Massive unnecessary Raft log rollback causes spike latency.

Please check the FAQ documentation before raising an issue

Describe the bug (required) I've found such a scenario with spike latency for seconds: graphd's log show that requests to a certain storaged host are timeout. when look into the storaged's log, it shows that many partitions (maybe all parts as the follower) have encountered a RaftLog Rollback.

However, there is no logs indicating leader re-election or leader change, which means it should not involve inconsistency.

Your Environments (required) a private branch dispatched from the master branch for long, but the related code looks the same as the master branch.

How To Reproduce(required) No idea, it happens occasionally. In my case, it happens when the storaged is under heavy load caused by write pressure test.

Expected behavior Should not triggle massive RaftLog Rollback and causes the storaged unresponsible for seconds.

Additional context I've taked a look at the RaftPart Impl and have some thoughts about the issue.

there are massive Follower Raft Parts doing rollback, and the leaders of these parts are not changed.

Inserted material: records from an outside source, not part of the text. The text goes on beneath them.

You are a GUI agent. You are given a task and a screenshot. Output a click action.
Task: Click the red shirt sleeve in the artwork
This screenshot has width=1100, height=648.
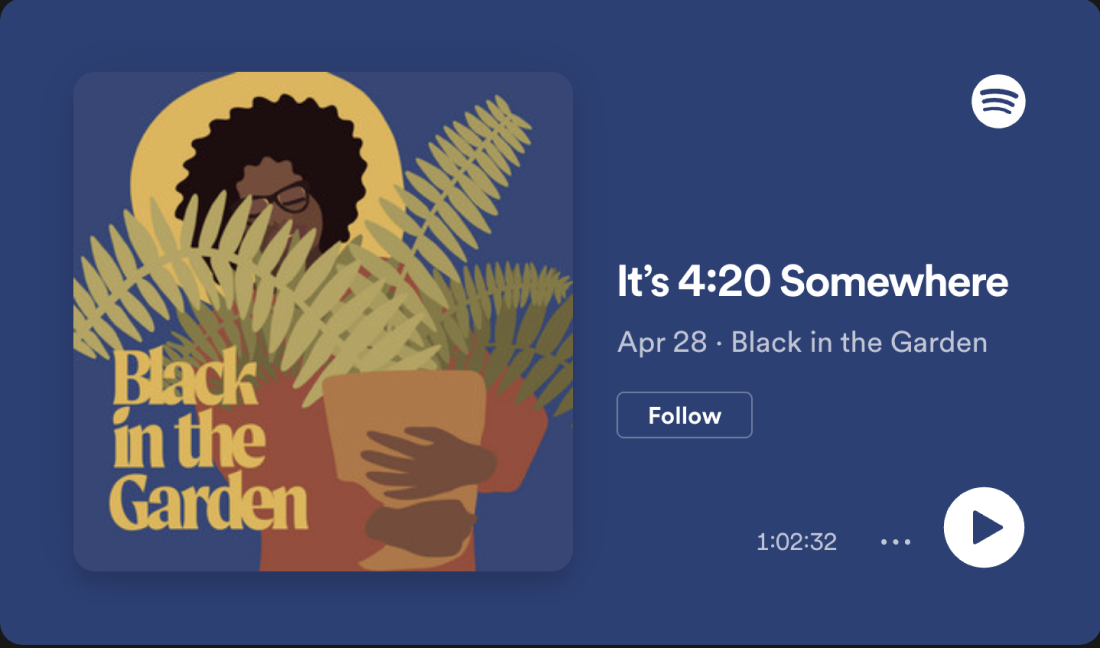tap(518, 442)
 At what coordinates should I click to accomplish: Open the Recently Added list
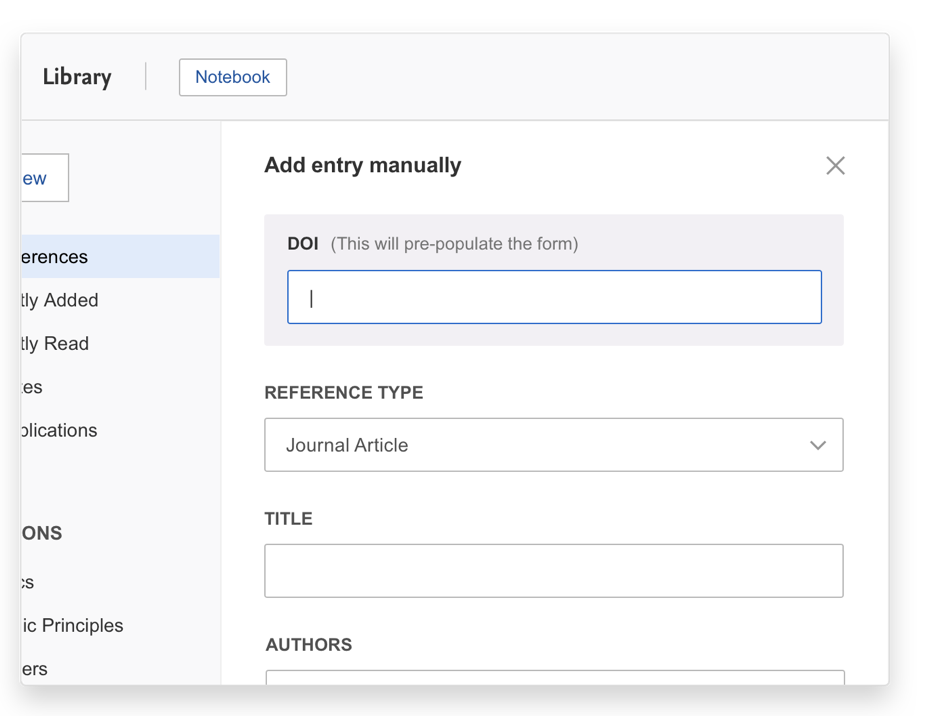tap(60, 300)
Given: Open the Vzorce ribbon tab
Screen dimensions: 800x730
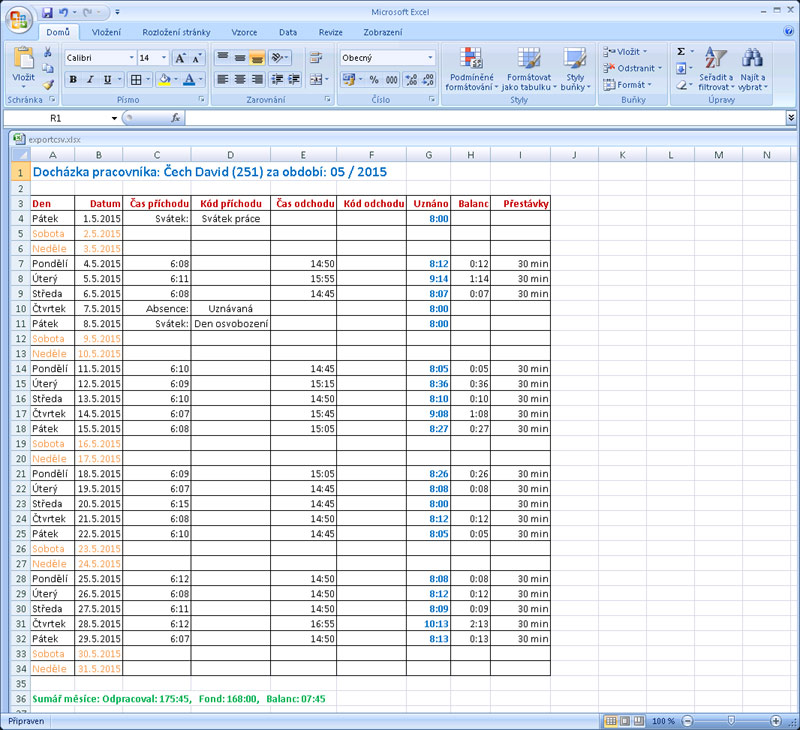Looking at the screenshot, I should pyautogui.click(x=244, y=32).
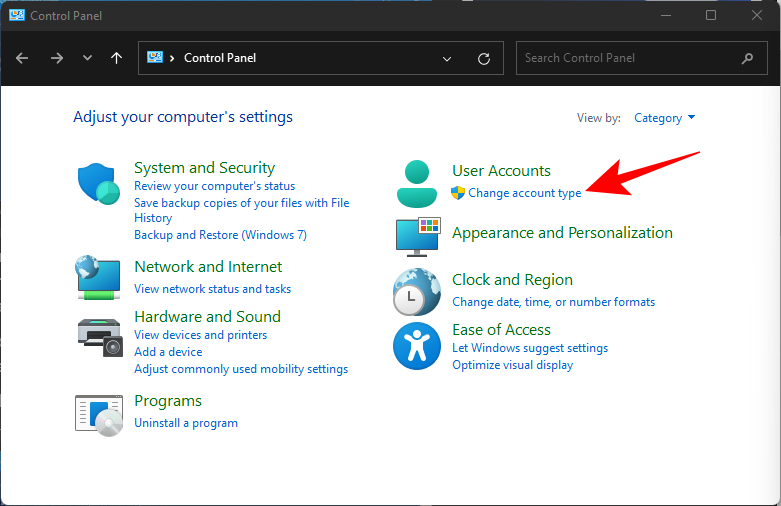This screenshot has height=506, width=781.
Task: Click the System and Security shield icon
Action: [98, 184]

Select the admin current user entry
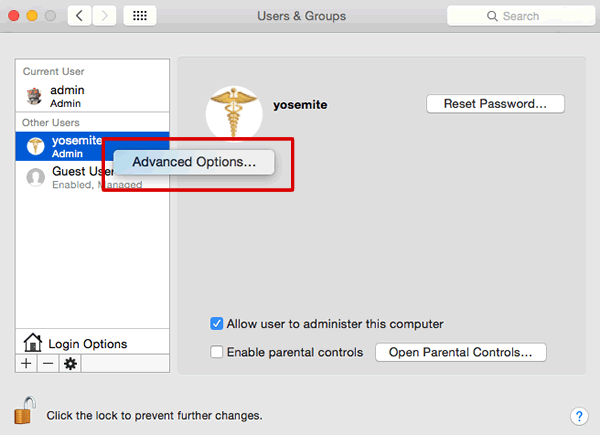[x=92, y=96]
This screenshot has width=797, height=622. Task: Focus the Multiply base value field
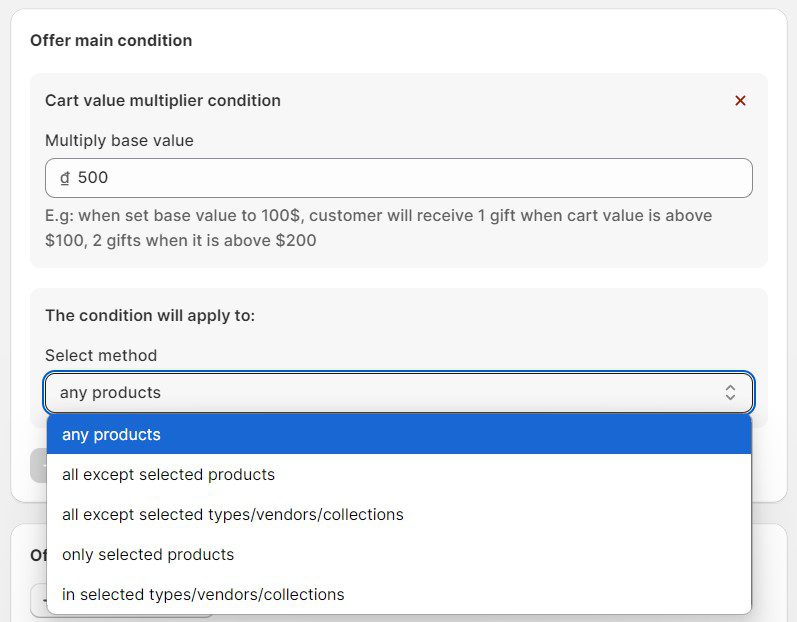(400, 178)
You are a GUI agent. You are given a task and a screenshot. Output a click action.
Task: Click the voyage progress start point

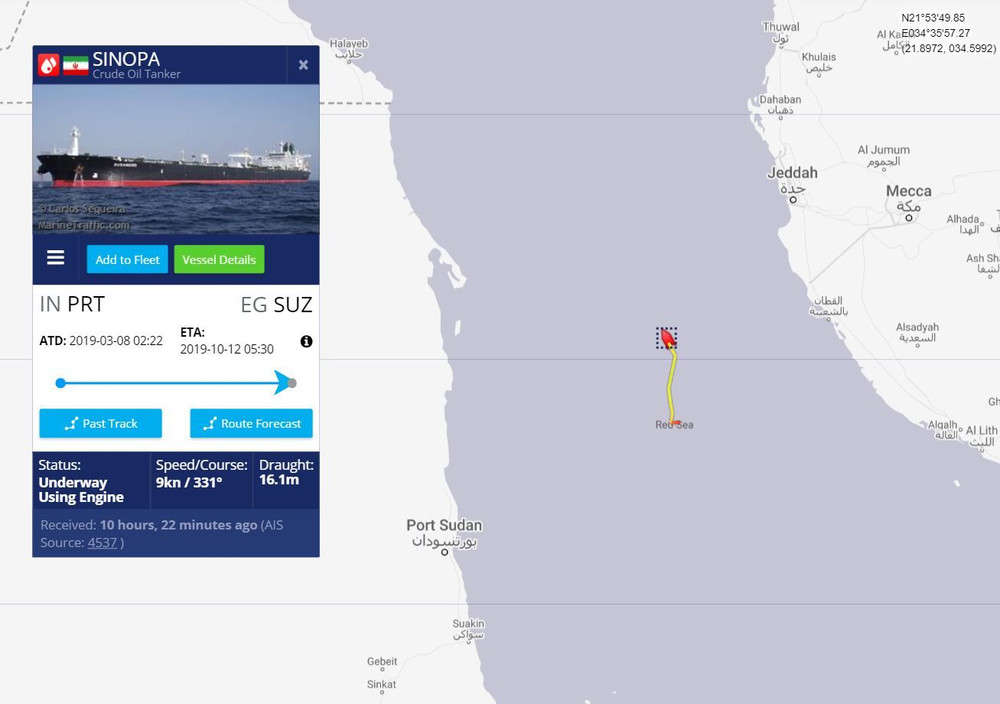pyautogui.click(x=61, y=383)
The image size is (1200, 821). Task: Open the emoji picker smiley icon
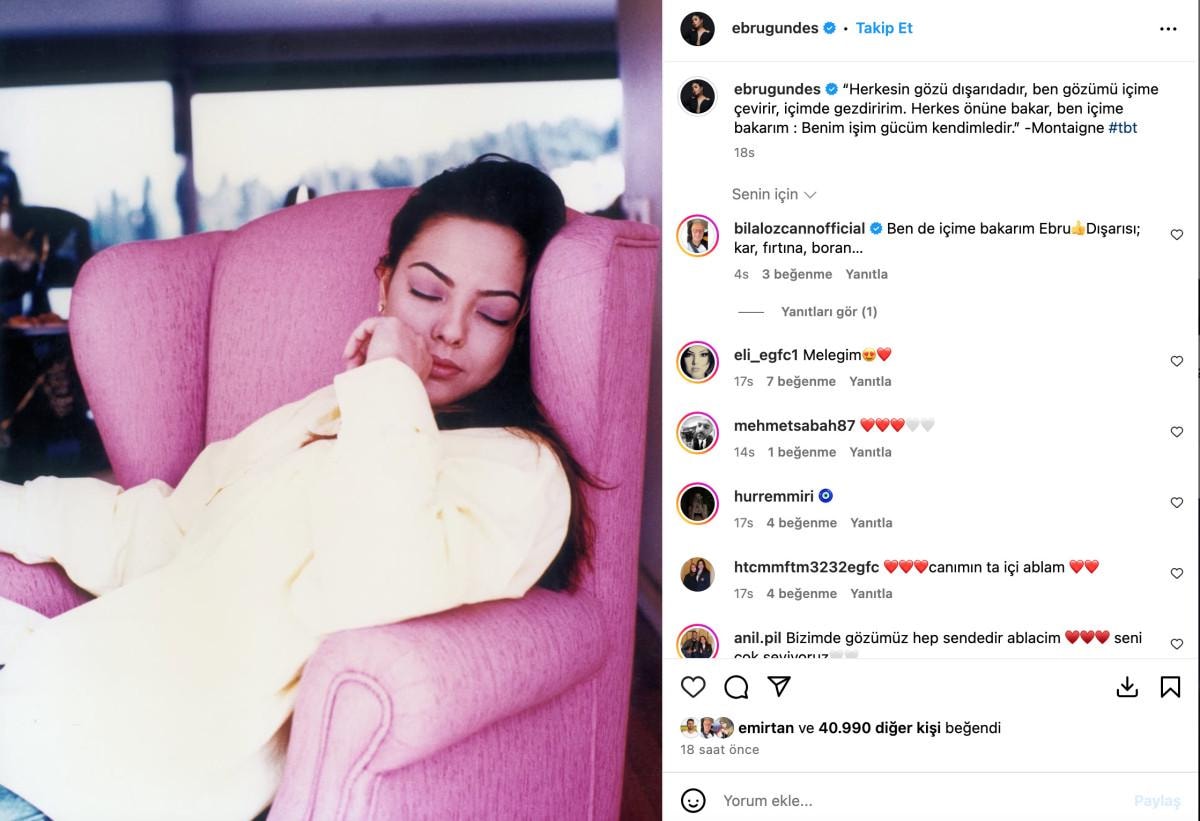point(693,801)
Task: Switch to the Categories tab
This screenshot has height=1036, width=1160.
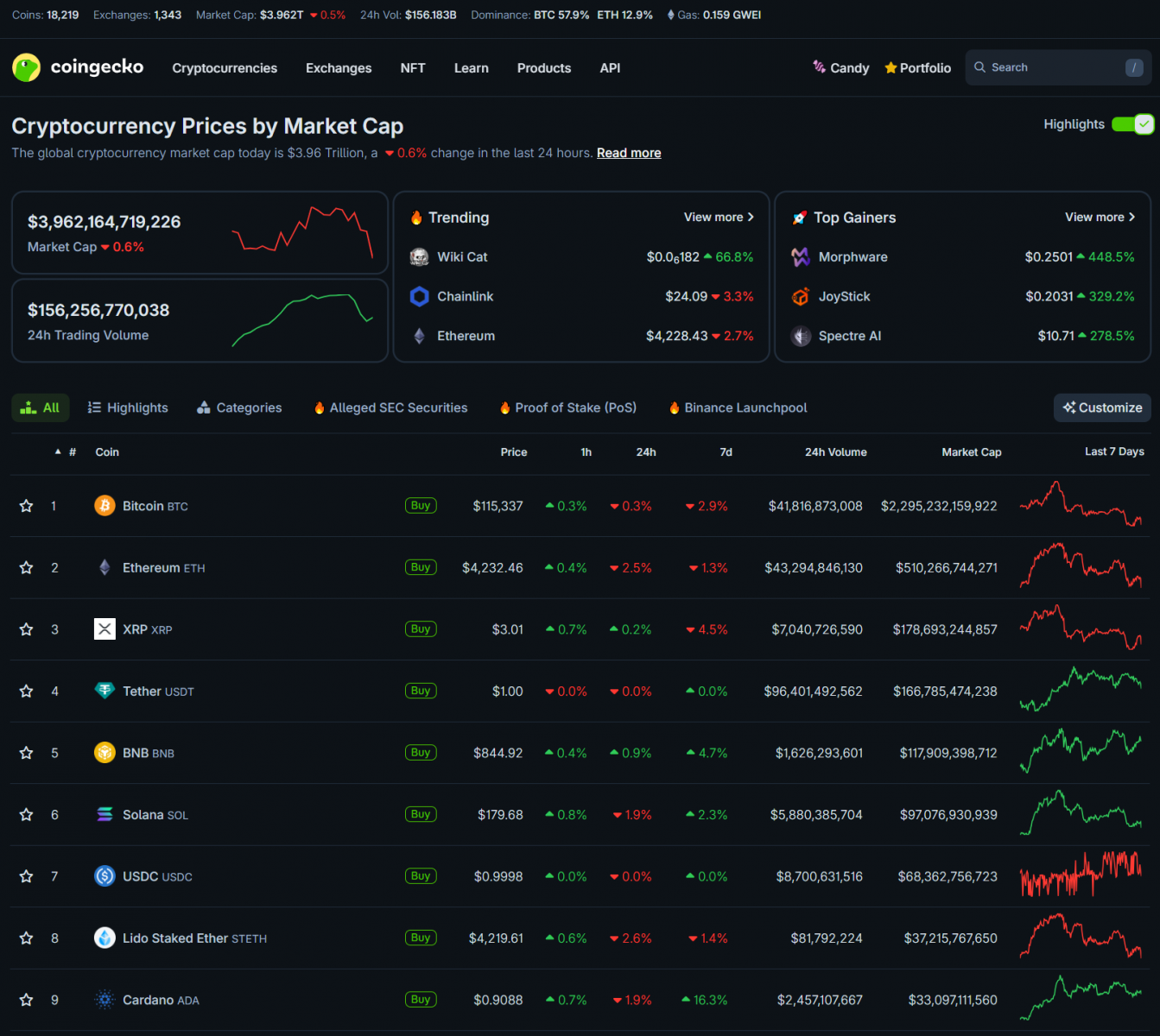Action: (x=239, y=407)
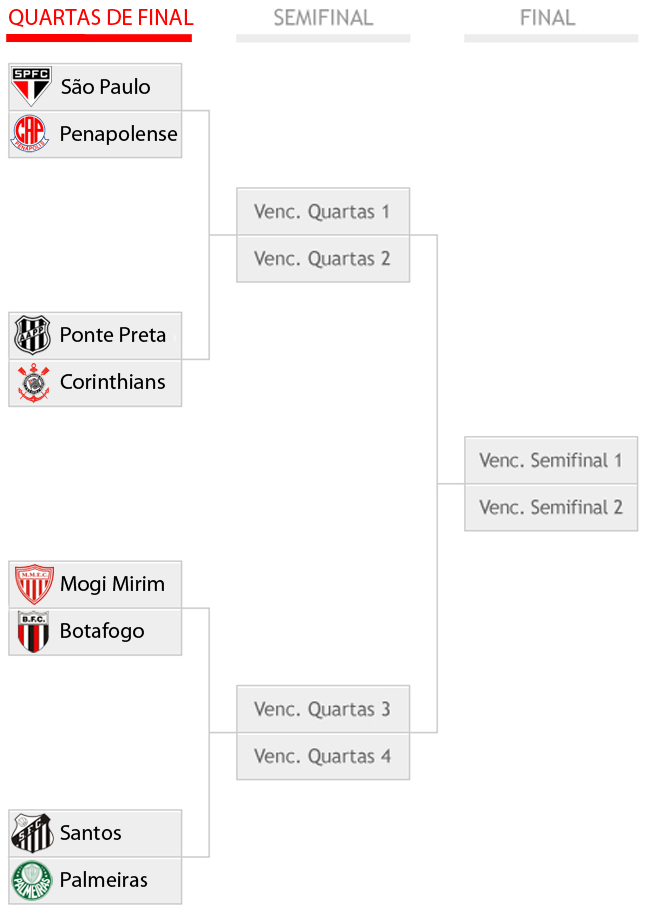Select the Mogi Mirim shield crest
Screen dimensions: 655x912
[34, 584]
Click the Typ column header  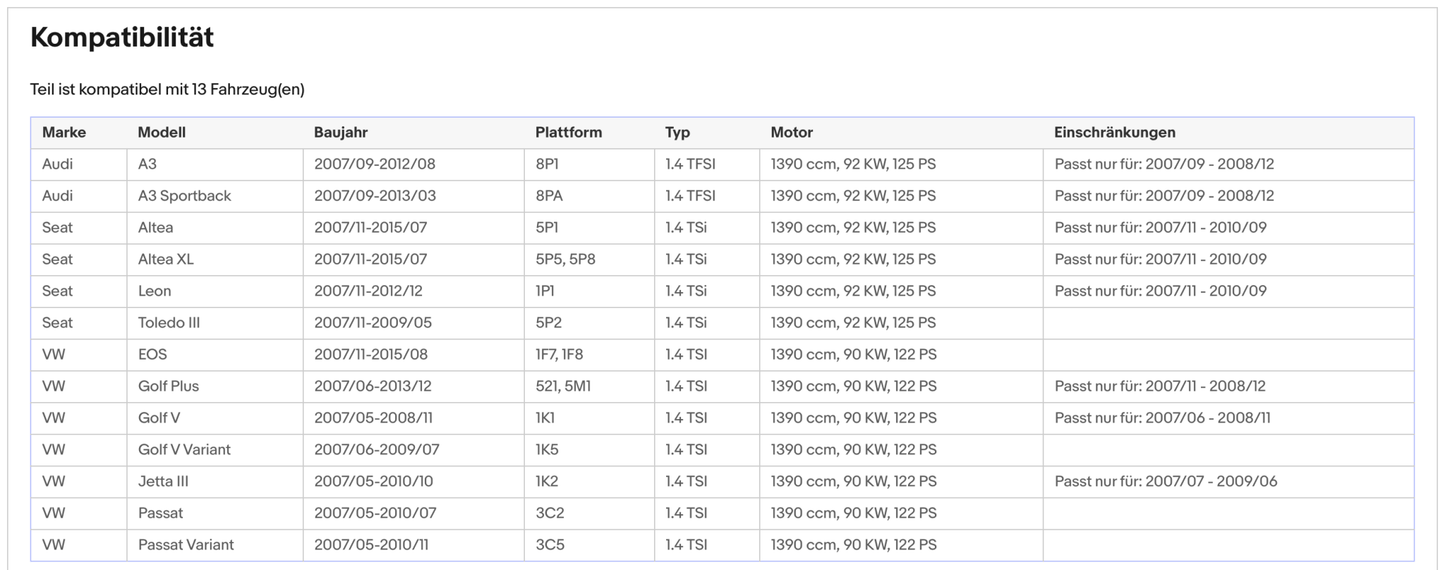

So this may not be caused by a log inconsistency.
from reading the source code, based on my understanding, it seems that there is a case that may causes the rollback:
A previous AppendLog was sent to Follower with: LogEntries [100, 103], commitId: 99
Due to the network or something else, the response was lost or not return to the Leader in time. as the result, the Leader's last_log_id_sent is still 99
Next time, the leader will send AppendLog to the Follower: LogEntries [100, 110], commitId 99
At this time, although [100, 103] of the local wal file is consistent, rollbackToLog 102 will still be triggered.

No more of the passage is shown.